▶ SOURCE TEXT:

FIG. 13a shows an example image 1300 comprising a first region 1310 corresponding to the user's gaze location indicated by the gaze data received by the input processor 1210, and a second region 1320 comprising the remainder of the image. The first region 1310 may be upscaled using a first, larger kernel size (e.g. 5×5), and the second region 1320 may be upscaled using a second, smaller, kernel size (e.g. 3×3). Image 1300 is therefore an example of an image where the entire image is upscaled but using different kernel sizes for different regions of the image. As discussed herein, both the first 1310 and the second 1320 regions may be upscaled to the same resolution, thus providing an output image with a uniform image resolution to the user, and masking the fact that a form of foveated rendering has been implemented.
FIG. 13b shows an example image 1350 comprising a first region 1310, a second region 1370, and a third region 1360. The first region 1310 corresponds to the user's gaze location as indicated by the gaze data.
In some cases, only part of the image 1350 may be upscaled. For example, for the image 1350 of FIG. 13b, the first region 1310 may be upscaled using a first, larger kernel, and the third region 1360 (in effect acting as the second region of FIG. 13a) may be upscaled using a smaller, third kernel, while the second region 1370 is not upscaled. In this way, the first region 1310 corresponding to the user's gaze location and a surrounding third region 1360 may be upscaled, with computational resources being primarily dedicated to the upscaling of the first region 1310 where a larger kernel is used. In this example, the computational cost of the upscaling is reduced by taking advantage of foveal perception and not upscaling the second region 1370 which is further removed from the user's gaze location.
Alternatively, the entire image may be upscaled, e.g. as described above with reference to FIG. 13a, or by upscaling the second region 1370 of image 1350 using a second kernel size.
In some cases, a transition region may be provided between the first and second regions that uses a kernel size between those of the first and second regions. This can also be illustrated with reference to image 1350 shown in FIG. 13b. A transition region for the image 1350 may be provided by upscaling the third region 1360 using a third kernel size that is smaller than the first kernel size (used for upscaling the first region 1310) but greater than the second kernel size (used for upscaling of the second region 1370). In this way, the third region 1360 can act as a transition region, of intermediate kernel size and quality (e.g. with intermediate aliasing), between the first region 1310 and the second region 1370. This allows providing a gradual drop-off in quality between the first and second regions, making the difference in quality less perceptible to the user whose perception of image quality also reduces with distance from the first, foveal region.
It will be appreciated that the transition, and ramp in upscaling quality (e.g. antialiasing performance), between the first and second regions may be provided using a plurality of transition regions of progressively smaller kernel sizes with increasing distance from the gaze location. The kernel size may vary in dependence upon distance from the gaze location, and decrease with increasing distance from the gaze location. The variation in kernel size with respect to distance from gaze location may be linear or non-linear.

▶ REQUIRED WORK:
Please return the part of the passage on kernel sizes for upscaling starting with "Alternatively, the entire" and going on through "second kernel size.", copied word for word. The data after this point comes from a separate source.

▶ EXTRACTED RECORDS:
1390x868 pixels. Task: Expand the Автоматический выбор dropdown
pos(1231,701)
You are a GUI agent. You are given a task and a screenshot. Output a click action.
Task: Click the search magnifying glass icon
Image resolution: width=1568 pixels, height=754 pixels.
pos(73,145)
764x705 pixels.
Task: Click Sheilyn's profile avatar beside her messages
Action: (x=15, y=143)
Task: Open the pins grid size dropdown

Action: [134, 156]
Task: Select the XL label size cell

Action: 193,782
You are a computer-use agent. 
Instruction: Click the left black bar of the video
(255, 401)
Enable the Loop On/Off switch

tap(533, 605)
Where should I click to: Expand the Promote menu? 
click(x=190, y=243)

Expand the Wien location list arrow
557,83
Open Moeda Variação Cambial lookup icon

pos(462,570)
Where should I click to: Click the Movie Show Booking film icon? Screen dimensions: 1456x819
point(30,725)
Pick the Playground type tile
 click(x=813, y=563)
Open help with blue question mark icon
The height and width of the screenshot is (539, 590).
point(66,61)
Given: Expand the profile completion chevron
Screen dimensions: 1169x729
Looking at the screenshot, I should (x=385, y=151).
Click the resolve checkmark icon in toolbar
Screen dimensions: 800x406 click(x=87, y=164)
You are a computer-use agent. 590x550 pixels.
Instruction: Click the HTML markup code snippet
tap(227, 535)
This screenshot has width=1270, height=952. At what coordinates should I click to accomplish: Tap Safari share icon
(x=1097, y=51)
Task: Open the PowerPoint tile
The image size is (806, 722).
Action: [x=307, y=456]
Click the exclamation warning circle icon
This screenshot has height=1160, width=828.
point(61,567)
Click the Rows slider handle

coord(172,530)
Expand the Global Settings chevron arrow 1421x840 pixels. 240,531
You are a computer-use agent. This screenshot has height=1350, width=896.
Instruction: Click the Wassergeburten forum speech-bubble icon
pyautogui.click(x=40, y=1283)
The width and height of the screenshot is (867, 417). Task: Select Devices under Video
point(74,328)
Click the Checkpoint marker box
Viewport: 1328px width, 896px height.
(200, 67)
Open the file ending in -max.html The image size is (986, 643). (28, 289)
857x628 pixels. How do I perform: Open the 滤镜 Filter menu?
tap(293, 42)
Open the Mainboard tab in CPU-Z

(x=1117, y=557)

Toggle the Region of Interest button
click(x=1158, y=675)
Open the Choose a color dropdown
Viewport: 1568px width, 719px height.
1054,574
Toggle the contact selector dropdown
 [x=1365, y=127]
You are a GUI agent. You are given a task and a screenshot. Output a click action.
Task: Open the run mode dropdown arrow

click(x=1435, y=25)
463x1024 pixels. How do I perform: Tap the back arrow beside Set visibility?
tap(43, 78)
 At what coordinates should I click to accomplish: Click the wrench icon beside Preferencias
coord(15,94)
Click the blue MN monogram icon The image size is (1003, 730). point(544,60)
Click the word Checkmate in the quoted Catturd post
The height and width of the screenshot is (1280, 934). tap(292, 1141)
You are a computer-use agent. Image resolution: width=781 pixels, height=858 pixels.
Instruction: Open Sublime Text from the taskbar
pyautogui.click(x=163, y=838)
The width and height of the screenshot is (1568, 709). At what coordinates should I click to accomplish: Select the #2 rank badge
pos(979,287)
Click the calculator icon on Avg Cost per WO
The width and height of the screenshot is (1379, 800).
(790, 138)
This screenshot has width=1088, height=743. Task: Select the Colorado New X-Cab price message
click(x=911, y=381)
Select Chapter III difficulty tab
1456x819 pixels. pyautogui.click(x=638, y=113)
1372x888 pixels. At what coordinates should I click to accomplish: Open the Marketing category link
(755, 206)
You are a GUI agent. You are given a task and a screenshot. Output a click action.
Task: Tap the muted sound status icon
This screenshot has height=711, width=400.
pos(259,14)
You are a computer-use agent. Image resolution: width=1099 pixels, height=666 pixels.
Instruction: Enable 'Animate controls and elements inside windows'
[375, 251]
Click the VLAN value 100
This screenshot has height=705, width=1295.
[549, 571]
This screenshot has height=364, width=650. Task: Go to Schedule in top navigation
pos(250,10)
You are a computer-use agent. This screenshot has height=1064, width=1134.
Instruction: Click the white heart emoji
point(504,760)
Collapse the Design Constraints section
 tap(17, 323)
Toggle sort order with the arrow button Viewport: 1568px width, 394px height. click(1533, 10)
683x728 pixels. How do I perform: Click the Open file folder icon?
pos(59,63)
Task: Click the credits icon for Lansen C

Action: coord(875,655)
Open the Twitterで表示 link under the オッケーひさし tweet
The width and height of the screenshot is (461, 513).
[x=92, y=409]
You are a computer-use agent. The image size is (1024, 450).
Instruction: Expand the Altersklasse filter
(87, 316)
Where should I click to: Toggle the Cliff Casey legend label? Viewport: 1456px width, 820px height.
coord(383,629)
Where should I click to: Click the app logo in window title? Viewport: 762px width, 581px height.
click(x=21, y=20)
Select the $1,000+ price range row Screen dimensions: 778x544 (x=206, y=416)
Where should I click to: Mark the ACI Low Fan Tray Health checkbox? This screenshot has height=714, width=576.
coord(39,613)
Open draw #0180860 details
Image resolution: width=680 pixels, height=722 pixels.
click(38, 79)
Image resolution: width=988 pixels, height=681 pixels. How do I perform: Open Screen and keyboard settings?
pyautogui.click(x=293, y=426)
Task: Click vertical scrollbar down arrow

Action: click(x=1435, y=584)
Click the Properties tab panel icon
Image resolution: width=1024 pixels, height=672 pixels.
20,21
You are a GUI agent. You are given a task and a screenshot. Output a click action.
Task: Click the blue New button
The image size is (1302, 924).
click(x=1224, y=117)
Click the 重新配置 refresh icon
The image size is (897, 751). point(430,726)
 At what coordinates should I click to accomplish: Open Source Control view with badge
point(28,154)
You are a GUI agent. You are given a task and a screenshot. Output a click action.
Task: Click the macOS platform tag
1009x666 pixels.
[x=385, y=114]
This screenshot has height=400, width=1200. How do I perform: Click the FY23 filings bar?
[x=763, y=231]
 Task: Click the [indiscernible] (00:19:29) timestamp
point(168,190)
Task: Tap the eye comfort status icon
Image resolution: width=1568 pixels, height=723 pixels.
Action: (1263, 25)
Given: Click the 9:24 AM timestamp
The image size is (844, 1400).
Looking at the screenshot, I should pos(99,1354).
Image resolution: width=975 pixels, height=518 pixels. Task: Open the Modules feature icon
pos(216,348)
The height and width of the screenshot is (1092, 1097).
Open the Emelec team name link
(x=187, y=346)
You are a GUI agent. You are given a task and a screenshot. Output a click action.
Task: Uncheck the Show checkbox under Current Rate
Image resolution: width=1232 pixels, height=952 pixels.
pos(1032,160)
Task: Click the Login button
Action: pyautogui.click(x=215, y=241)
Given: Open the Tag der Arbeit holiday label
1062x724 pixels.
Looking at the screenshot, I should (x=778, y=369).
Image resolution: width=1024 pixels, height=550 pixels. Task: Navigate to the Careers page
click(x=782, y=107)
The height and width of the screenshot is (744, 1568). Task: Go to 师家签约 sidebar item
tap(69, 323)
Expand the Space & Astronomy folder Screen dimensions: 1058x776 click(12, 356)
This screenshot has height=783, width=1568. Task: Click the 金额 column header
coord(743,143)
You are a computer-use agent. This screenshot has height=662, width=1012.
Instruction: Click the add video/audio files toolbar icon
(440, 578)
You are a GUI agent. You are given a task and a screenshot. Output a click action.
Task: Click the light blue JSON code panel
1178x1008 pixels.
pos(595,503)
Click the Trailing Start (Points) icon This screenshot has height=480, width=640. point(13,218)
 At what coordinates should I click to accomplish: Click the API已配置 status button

▶ THE ANSWER:
Alternatively, the entire image may be upscaled, e.g. as described above with reference to FIG. 13a, or by upscaling the second region 1370 of image 1350 using a second kernel size.